At Lavenlair, waiting on the bloom and what's next


FORT ANN — Lavender blooms in the third week of June.

Lavenlair Farm has 30 different varieties that will be ready for the picking this summer.

“We have learned so much about lavender. It’s kind of the Swiss Army knife of herbs,” said Diane Allen, who owns the farm with her husband, David. “It can be used as a food; it can be used as a fragrance. The Latin root of it is ‘lavar,’ which is ‘to wash.’ There are studies that show its antibacterial qualities.”

But the business owners are already making alternative plans in case New York is still on pause on June 17, the day the farm plans to open.

“We’re very worried. I don’t know what we’re going to do, to tell you the truth,” Allen said.

The lavender farm is usually open from mid-June until Labor Day, and sometimes into September if an Indian summer yields a second bloom.

Allen considers herself healthy, but she donated a kidney to a stranger six years ago, so a virus that causes organ failure could be catastrophic for her. They have decided not to sell their goods at farmers markets.

“Why would we put our health at risk?” Allen said.

Like other agri-tourism businesses, Lavenlair is considering making visits “by appointment only” this summer, she said.

In the meantime, the farm’s lavender products are all available on their website at Online business has been so good in the off-season that the Allens just donated $1,200 to the Cornerstone Bible Church Food Pantry in Fort Ann.

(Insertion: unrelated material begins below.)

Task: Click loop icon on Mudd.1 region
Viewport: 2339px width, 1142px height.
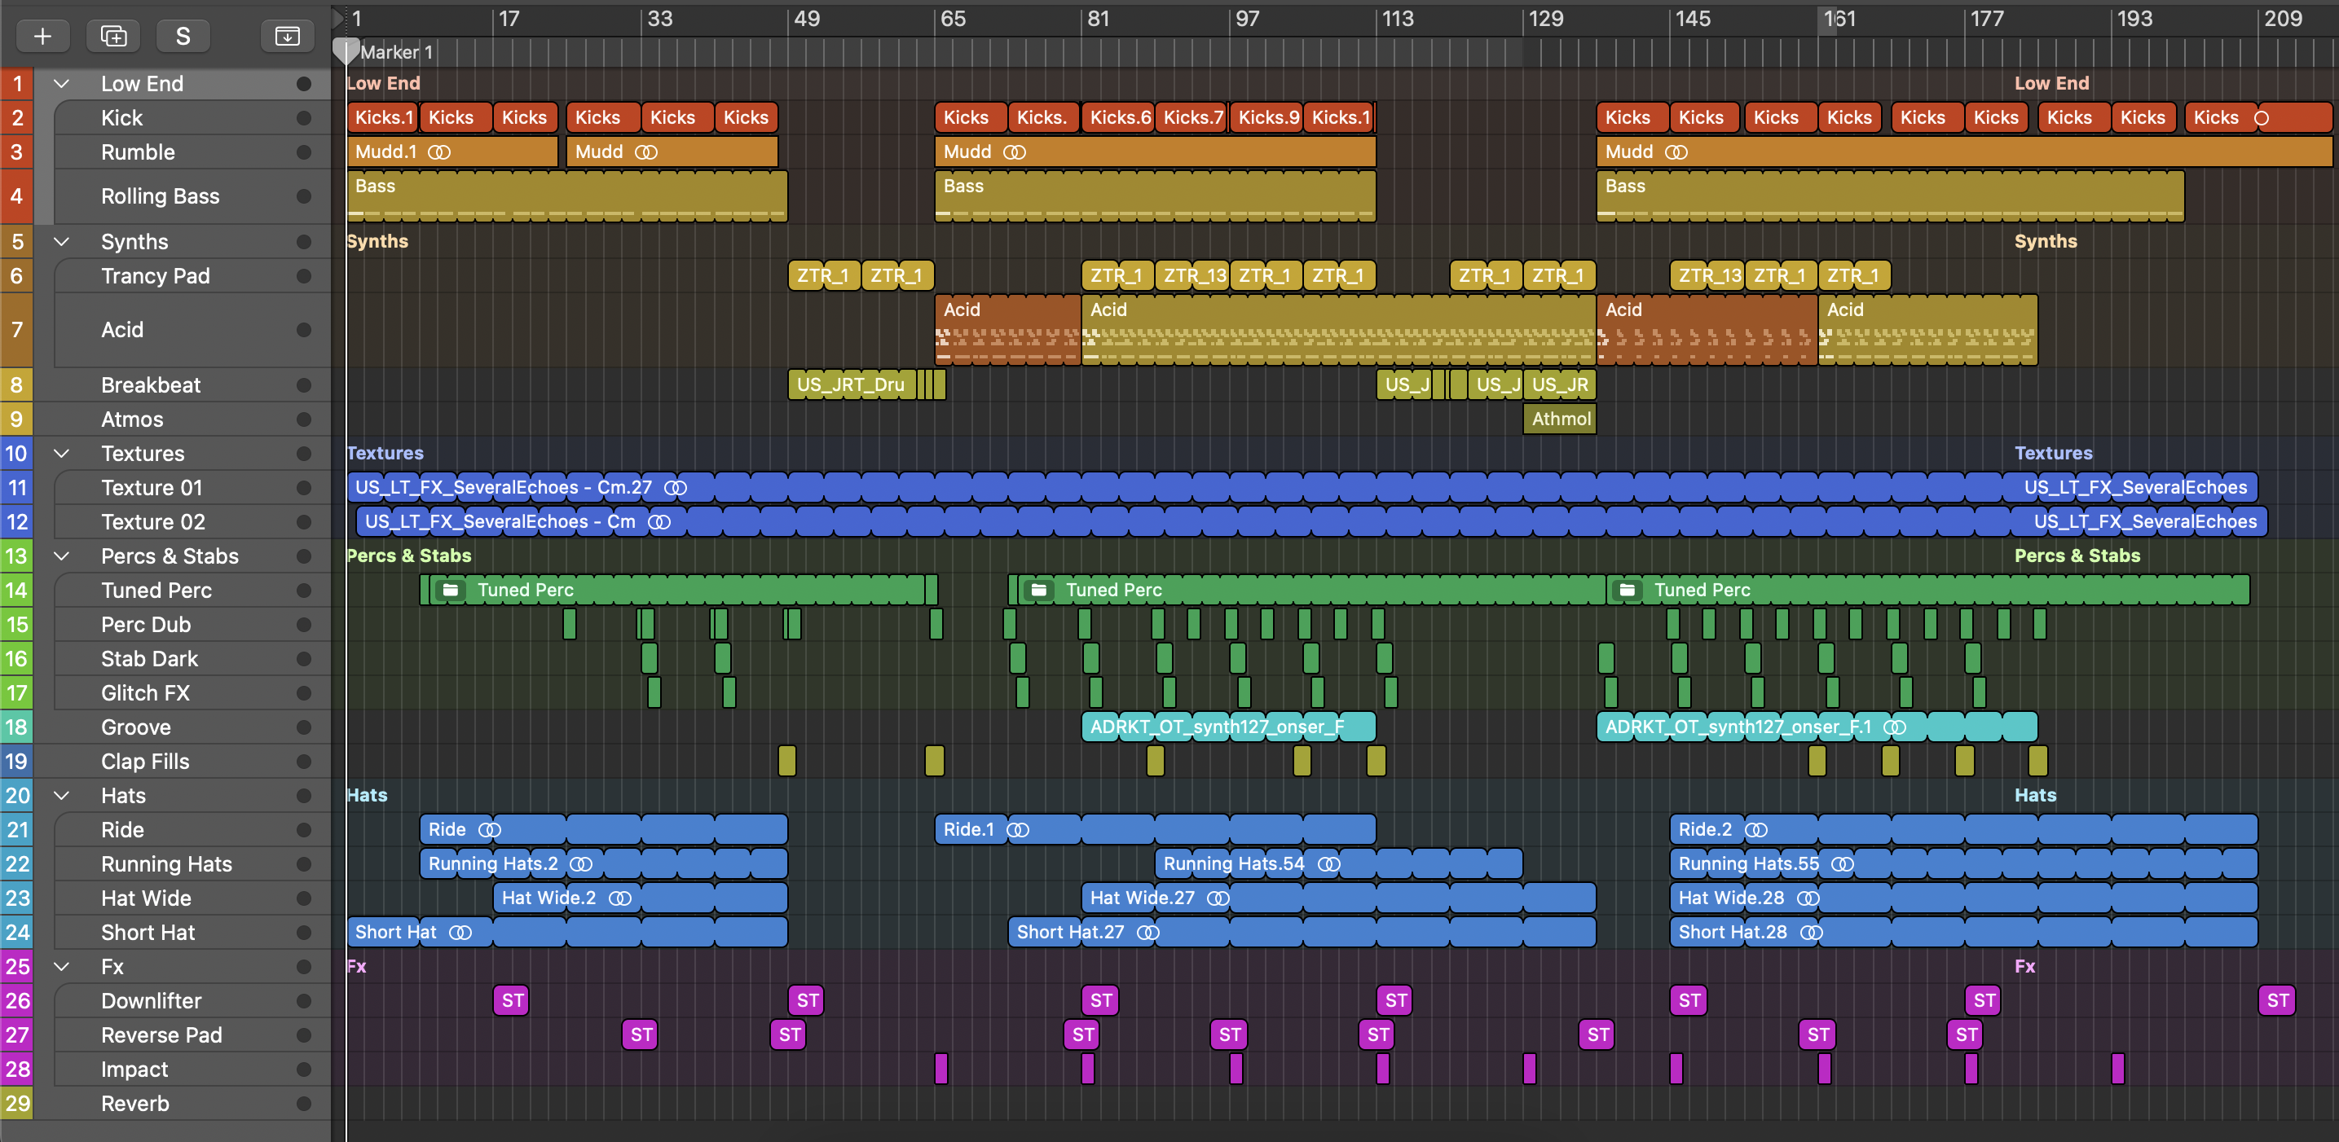Action: 439,153
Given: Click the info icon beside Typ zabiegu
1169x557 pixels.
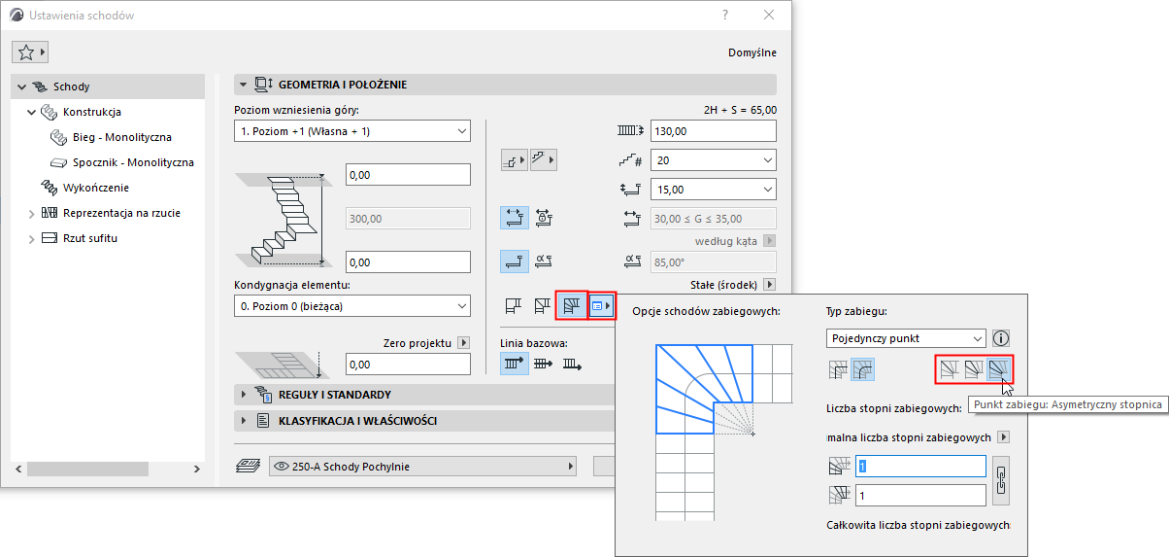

They decided to donate $1,200 because the number 12 has a significant place in their lives. The couple will celebrate their 12th wedding anniversary on Dec. 12. They were married on Dec. 12, 2008, with 12 guests in attendance. Two of them were their twin sons, who were both 12 years old.

The farm has also applied for grants to help purchase a webcam to help the farm be available this summer virtually.

“If you’re feeling stressed, listen to the birdsong and just watch the breeze flow through a couple thousand lavender plants,” Allen said.

The lavender farmers are trying not to stress until their June 17 opening date gets closer. Dave Allen also works from home as an information technology consultant.

“The crystal ball’s a little cloudy,” Allen said. “We’re kind of postponing the decision for maybe another month to see where things stand then.”